Casteels was a painter, influenced by the day, and by fashion. Like many artists, he gave what his clients wanted. Skilled and trained he could muster his talent to any subject, and so brought an eye to his work that enabled him to ‘explore and render his subject matter’.

Tall ships were making progress to the New World. Aboard, artists prepared to capture images that could not be imagined by those who remained rooted in the old. A little less than one hundred years after Casteels death, the daughter of Frederick North, Member of Parliament for Hastings in Great Britain began a remarkable journey.

This was Victorian Britain and the age of empire []. An accomplished painter, her sex, although suited to painting and writing should not have allowed her to make a career from her work. But Marianne North was made of sterner stuff. With her father’s death in 1870, and unmarried, she sought to use her modest inheritance in pursuit of her overriding passion, painting flowers in their ‘natural setting’. 

Marianne’s first journey, alone, was in 1871. She travelled via Jamaica to the United States and Canada.  The next took her to Brazil - later still to India. In 1879 she donated her collected works (on condition her paintings be housed in a building where garden visitors may rest) to the Royal Botanic Garden at Kew in London, creating one of its most endearing and popular features. The Marianne North Gallery was even embellished by her own hand. 

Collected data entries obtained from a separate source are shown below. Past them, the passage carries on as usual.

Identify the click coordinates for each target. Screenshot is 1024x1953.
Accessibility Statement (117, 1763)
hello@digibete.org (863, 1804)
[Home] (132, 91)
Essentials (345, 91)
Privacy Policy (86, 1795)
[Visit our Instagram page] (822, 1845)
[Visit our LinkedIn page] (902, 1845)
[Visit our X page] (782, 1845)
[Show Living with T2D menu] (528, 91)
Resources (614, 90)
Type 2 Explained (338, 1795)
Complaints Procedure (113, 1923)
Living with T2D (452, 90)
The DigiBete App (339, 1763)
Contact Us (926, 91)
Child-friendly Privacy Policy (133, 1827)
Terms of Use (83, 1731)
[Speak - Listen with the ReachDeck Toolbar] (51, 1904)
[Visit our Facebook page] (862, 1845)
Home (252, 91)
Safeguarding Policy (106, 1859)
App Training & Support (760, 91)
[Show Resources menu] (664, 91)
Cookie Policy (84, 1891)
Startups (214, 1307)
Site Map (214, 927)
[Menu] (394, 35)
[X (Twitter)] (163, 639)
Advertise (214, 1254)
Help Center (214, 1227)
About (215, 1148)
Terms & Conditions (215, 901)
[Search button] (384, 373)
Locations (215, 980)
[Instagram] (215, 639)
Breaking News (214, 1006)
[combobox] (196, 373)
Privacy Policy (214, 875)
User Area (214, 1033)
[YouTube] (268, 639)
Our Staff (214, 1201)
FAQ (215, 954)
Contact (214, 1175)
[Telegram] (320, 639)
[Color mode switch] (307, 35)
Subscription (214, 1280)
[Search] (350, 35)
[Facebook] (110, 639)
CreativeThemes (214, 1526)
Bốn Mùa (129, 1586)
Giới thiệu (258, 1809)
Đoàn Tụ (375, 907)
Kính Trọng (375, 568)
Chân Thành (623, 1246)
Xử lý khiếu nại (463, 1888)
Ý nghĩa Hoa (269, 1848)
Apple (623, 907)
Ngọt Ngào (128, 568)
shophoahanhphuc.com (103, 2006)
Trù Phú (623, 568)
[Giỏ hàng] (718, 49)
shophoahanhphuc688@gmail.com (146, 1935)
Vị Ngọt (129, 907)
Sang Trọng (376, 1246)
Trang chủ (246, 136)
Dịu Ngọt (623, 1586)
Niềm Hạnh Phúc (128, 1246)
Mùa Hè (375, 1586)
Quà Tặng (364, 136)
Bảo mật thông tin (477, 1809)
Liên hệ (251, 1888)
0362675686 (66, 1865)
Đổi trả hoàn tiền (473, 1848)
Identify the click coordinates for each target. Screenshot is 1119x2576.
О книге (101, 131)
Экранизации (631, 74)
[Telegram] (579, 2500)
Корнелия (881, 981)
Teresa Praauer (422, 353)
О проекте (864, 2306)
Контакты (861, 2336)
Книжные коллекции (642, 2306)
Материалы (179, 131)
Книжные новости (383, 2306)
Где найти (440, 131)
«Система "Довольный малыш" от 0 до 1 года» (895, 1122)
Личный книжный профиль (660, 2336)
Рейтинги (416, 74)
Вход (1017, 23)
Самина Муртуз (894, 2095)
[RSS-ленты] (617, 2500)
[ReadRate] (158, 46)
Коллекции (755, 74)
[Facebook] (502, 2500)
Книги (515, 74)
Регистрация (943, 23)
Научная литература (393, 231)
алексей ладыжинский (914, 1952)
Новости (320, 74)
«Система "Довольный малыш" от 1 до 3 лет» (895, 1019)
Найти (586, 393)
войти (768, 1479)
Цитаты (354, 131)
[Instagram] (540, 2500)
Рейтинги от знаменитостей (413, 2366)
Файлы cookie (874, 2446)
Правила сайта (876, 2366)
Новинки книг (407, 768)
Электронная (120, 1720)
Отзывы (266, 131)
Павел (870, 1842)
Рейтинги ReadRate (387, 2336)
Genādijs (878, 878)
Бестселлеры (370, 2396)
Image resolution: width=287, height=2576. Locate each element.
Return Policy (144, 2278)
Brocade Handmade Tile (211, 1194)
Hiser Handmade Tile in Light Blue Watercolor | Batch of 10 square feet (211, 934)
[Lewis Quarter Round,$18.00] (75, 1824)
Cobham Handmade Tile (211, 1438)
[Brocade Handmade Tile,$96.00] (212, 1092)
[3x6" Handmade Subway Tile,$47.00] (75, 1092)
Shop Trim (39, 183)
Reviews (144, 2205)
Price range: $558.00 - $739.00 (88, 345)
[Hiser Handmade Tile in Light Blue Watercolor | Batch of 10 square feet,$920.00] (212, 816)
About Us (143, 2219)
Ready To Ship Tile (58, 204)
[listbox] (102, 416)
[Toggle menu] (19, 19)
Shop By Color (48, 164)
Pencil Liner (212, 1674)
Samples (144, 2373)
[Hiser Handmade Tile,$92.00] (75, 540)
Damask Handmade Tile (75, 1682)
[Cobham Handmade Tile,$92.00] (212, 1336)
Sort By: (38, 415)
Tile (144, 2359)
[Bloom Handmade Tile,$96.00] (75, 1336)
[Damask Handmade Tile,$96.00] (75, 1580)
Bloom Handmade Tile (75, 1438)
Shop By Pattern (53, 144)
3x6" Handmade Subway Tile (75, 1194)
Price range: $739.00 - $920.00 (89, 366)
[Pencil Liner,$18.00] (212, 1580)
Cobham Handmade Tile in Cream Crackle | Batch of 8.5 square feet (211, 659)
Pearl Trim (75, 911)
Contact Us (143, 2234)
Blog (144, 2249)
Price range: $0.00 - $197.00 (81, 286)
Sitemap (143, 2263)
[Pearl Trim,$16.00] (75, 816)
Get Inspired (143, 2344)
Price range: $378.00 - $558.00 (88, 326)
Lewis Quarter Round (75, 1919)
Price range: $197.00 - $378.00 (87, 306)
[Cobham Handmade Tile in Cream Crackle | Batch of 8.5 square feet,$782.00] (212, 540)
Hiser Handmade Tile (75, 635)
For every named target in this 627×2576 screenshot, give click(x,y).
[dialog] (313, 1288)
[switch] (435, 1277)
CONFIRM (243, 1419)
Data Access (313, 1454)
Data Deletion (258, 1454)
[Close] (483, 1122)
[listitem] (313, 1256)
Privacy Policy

It must have been a truly glorious age. For, like the ‘Lenten lily’ whose glow inspired the romantic evocation of nature, science reflected its own light into the after-glow from the renaissance and continued to suspect and uncover the secrets of the natural world. 

At the suggestion of Charles Darwin no less, Marianne travelled to Australasia and met Marian Ellis Rowan, a talented young woman who would prove to be an accomplished ‘natural history’ artist in her own right. We will return to her at a later stage. Of Marianne North? Well she would continue her travels and gain recognition as an outstanding ‘Botanical Artist’. 

With science and discovery - classification had come of age.